Negro invader Tennyson Obih, 27, who was granted indefinite leave to remain in Britain in 2000, has been remanded in custody after being charged with stabbing a White policeman, Jonathan Henry, to death in Luton, north of London.
Nigerian Obih, is also charged with the attempted murder of two window cleaners in Luton's George Street early on Monday morning, and an earlier aggravated burglary at a house. Obih faces two charges of the attempted murder of window cleaners Steven Chamberlain and David Knight. Mr Chamberlain was stabbed in the back and is said to be in a serious but stable condition in the Luton and Dunstable Hospital. Mr Knight suffered a minor injury to his arm.
Now widowed Mrs. Henry-Brock spoke of her desperate sadness that a devoted husband and father would not live to see 11-month-old Maggie's first birthday. She said simply: "He saw her first steps, but will never hear her first words. Never see her first school play or sports day. Never see her fall in love or grow or run and jump. She will never know her dad, the gentle giant. He was a lovely man, nothing more nor less."
PC Henry was stabbed twice in the chest as he tried to disarm the Negro knifeman in Luton town centre shortly after 7.15am. The Negro criminal lunged at the officer after police tried to incapacitate him with CS spray.
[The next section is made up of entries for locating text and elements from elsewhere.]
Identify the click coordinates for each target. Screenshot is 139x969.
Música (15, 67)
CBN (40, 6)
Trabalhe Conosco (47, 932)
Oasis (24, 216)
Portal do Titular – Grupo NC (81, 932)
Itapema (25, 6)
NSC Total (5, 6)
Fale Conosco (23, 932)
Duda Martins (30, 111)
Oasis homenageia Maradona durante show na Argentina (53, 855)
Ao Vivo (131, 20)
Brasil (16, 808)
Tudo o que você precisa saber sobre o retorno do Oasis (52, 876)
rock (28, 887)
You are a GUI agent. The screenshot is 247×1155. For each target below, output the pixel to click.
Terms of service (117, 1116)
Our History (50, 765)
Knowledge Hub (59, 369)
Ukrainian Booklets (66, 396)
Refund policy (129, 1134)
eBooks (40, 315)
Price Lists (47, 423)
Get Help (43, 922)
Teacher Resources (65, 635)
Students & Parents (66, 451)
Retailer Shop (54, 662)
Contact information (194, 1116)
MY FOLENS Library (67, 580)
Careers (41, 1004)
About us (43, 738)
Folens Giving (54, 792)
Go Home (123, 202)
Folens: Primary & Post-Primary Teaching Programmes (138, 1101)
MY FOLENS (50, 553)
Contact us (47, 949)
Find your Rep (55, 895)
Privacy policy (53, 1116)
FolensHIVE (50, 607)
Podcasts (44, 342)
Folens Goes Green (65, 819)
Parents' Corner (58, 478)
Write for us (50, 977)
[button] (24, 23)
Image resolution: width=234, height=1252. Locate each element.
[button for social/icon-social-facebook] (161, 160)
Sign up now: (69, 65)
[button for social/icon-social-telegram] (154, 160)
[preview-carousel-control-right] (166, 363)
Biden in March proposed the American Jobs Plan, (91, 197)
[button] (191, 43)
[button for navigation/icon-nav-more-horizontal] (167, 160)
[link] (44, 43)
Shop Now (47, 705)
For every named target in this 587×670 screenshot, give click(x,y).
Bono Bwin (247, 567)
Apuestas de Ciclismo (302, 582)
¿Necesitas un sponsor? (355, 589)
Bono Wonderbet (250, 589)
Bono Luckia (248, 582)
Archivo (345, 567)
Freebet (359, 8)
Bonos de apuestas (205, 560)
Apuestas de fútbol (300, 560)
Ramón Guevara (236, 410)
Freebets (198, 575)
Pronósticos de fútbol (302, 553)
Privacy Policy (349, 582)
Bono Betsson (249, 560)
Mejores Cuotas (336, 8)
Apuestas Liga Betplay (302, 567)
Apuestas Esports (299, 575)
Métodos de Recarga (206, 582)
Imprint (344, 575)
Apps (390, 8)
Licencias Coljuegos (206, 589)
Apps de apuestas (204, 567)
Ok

Both blows missed PC Henry's protective body armour.
His horrified colleagues eventually subdued the Negro attacker with a Taser stun gun. Minutes earlier, he had stabbed the two window cleaners. Police said that African-born Obih was in the UK legally, having been granted indefinite leave to stay. Earlier reports had said, wrongly, that he had overstayed his visa and was due for deportation.
In her statement, Mrs Henry told how she met her husband on an evening out in Luton in July 2000 - and how they spent the night in hospital after he fell outside a bar. She recalled: "When we married five years later, on July 2 2005, he made me the happiest woman in the world.
"I didn't get to say goodbye, to tell him one last time that I loved him, or to be careful. I am alone amidst a family who are now incomplete, who will never feel his warmth and joy and love again. He is gone, forever, nothing I can do will ever bring him back. My brother and sisters are distraught, my parents cannot believe they will never see him again. We are alone with our grief, we are alone in our togetherness."
PC Henry's sister added: "He was a kind, loving family man. He had a great sense of fun and had the gift of putting people at their ease and making them laugh in any situation. My brother loved his wife more than anything on earth. They were soulmates, a pair. Two halves of the same coin. They were in love. Nothing can replace the void that his death has left.
"My brother was proud of his daughter. They were the same. She is him. He loved her. She will never know him. Never feel his touch again. Never hear his laughter ring out and fill the room. Never delight him with her laugh, her smile.”